C’est le creusement du substratum du lit du cours d’eau lui donnant une forme qui dépend de
la nature de la roche. En terrains meubles et homogènes on obtient des profils transversaux en
V. En terrains massifs et dures (calcaires, granites) des lits en U ou canyons et des gorges. On
appelle clue ou cluse une entaille ayant généralement l’aspect d’une gorge assez étroite sur une
courte distance et qui recoupe transversalement une structure plissée. Elle permet à la rivière
de passer d’une vallée à une autre en « défiant » les lois naturelles de disposition géométrique
et structurale des terrains (fig. 38).

Fig. 38 : Cluse ou clue (gorge qui recoupe une structure plissée et permet à la rivière de passer
d’une vallée à une autre)

Sur un substratum dur il se développe des marmites de géants (fig. 39).

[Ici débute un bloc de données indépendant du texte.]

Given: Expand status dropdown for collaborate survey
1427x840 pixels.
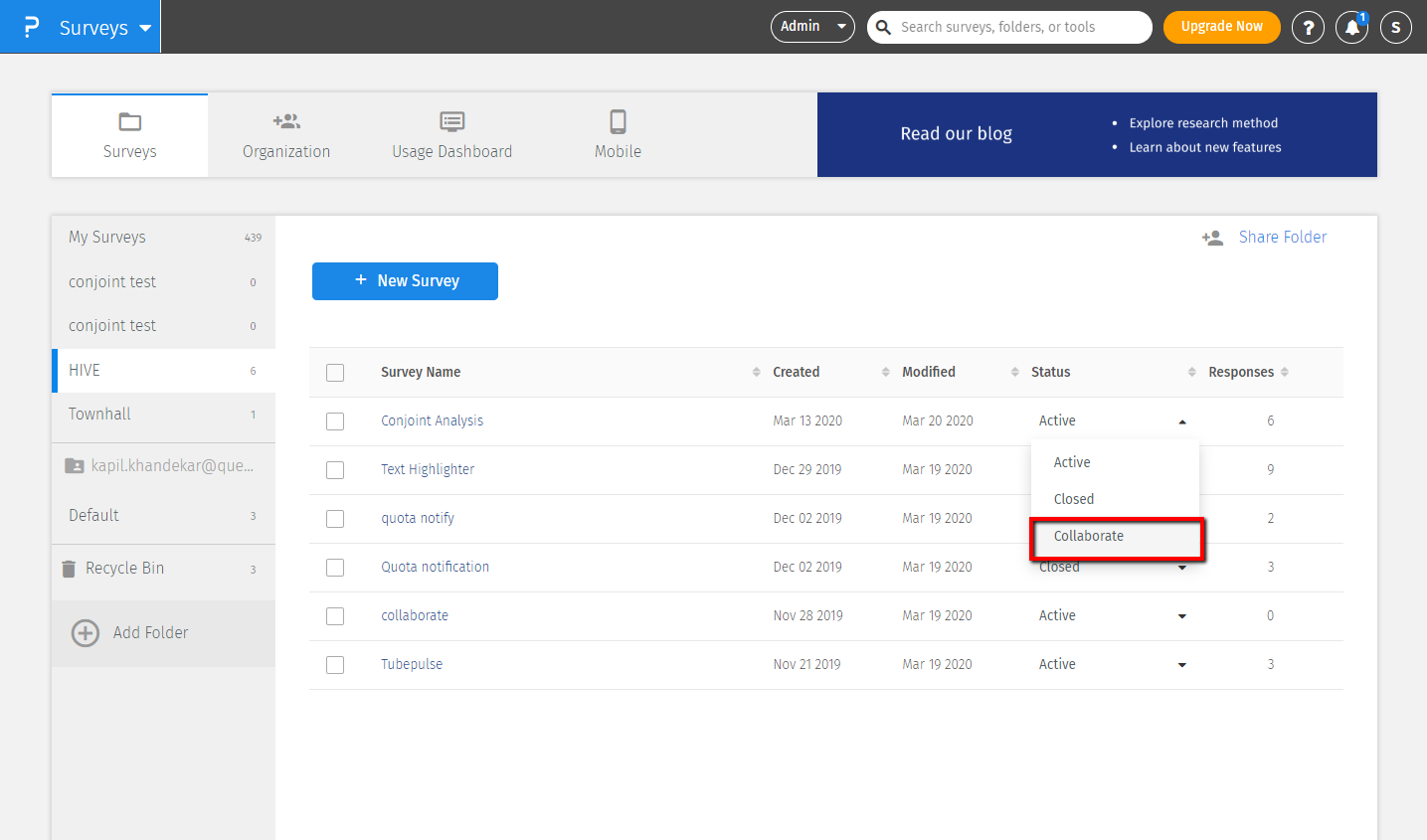Looking at the screenshot, I should 1181,616.
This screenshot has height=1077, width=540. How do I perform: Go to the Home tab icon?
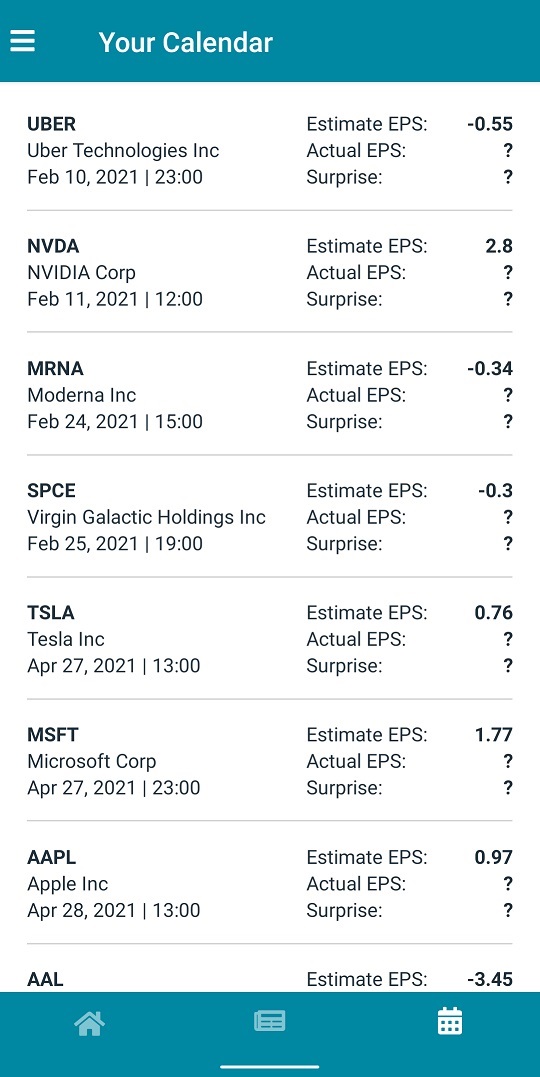(x=90, y=1023)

Fig. 39 : Développement d’une marmite de géant sur un substratum dur. Les cailloux et les
grains de sables entraînés par l’eau qui tourbillonne dans la cavité du lit, contribuent à
approfondir cette cavité, qui devient ainsi une marmite.

Lorsque le cours d’eau traverse des zones d’inégale dureté, l’affouillement des couches tendres
conduit à la formation des chutes (ex. chutes du Zambèze).
La surimposition ou épigénie se définit lorsque par suite de l’érosion de son lit un cours d’eau
s’enfonce dans son substrat. Par suite du déblaiement des couches tendres il arrive que le cours
d’eau rencontre des couches dures qu’il incise en gorges escarpées.
Il y a antécédence lorsqu’un cours d’eau qui a établi son cours avant un mouvement tectonique,
le maintient en s’enfonçant au fur et à mesure du soulèvement. Il en résulte un cours qui apparaît
mal adapté au relief environnant (cas de la majorité des fleuves himalayens).

c) – L’érosion latérale

Elle est manifeste et maximale en zone de plaine (à pente faible) où le cours d’eau a tendance
à dessiner des sinuosités appelées méandres (fig. 40).